After wishing for years for Fuji to show some love for the long-suffering Instax Wide format, a finger curled on the monkey’s paw this month and we got the Instax Wide Evo.
Like the Instax Mini Evo, Fuji touts this camera as a ‘digital/analogue’ ‘hybrid’ camera. You can take digital pictures, apply effects, and the photo pops out of the top of the camera! You can even send photos from your phone to the camera! What’s not to like??
Well, for me? Everything. Because it’s not a film camera. It’s a (kind of crappy) digital camera attached to a printer.
Don’t get me wrong, photographers make incredible art all the time with instant film printers. Heck, you can put a digital image on 35mm if you really want to (actually that’s how Hollywood stores movies in vaults deep underground).
However, I shoot and review cameras. I don’t review printers. And no matter how much marketing fluff there is, the Instax Wide Evo is not an analogue film camera. In my opinion, these kind of machines combine the worst of all words.
If you want to print digital photos onto instant film, you’re better off with a dedicated device like the Polaroid Lab Instant Printer. Your phone is a much better device for dealing with digital imagery than any clunky interface a manufacturer can install in a low-cost digital body.

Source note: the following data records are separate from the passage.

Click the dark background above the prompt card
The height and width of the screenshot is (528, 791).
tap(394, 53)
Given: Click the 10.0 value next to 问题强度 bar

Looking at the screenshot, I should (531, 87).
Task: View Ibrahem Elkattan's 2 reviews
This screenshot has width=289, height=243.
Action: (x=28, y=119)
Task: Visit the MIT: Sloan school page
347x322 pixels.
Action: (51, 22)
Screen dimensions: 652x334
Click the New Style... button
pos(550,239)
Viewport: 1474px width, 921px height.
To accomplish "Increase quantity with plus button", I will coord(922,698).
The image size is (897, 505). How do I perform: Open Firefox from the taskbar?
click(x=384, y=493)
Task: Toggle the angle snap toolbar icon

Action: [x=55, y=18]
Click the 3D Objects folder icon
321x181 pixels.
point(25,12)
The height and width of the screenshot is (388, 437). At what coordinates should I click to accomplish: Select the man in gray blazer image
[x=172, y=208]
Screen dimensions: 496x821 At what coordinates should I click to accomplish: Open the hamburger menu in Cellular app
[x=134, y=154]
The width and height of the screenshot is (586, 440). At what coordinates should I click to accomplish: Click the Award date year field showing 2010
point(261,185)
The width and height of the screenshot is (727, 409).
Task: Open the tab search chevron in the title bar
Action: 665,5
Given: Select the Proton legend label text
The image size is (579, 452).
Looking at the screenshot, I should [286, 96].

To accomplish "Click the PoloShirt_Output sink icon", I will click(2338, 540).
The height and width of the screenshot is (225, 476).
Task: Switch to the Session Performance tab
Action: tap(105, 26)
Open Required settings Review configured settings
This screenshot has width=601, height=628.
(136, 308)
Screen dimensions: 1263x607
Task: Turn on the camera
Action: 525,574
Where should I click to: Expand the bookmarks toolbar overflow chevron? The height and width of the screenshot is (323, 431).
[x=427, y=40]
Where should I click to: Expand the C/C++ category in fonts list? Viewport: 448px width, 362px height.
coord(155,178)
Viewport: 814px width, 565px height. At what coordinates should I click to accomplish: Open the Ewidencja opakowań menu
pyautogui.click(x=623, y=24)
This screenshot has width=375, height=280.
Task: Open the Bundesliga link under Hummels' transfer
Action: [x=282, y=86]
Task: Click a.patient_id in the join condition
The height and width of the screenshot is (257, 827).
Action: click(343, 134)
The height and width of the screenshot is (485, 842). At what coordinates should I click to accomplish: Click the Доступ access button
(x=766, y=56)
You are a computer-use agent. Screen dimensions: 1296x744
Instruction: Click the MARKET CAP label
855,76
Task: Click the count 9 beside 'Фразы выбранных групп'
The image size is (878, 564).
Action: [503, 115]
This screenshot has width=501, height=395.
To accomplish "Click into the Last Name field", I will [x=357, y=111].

Which brings me to the digital camera portion of the Instax Wide Evo. You’re getting a tiny sensor with a cheap lens and even cheaper SOC. It’s good enough to get a small print out of, but if you think you’re pulling great digital images out of this thing you’re going to be sorely disappointed.
People buy these cameras because it seems like a good way to hedge their bets. Film seems risky, and you can’t get a digital preview on an analogue camera, right? Well, that’s the whole point. Film is fun because of the limitations of an analogue camera. In a world full of screens, analogue photography is a way to unplug, sharpen your eye, and have fun.
At the end of the day, digital camera printers masquerading as instant film photography just aren’t fun because they strip away the spontaneous chaos of real film. And when somebody’s introduction to film is through one of these things, they may come to the conclusion that film isn’t fun.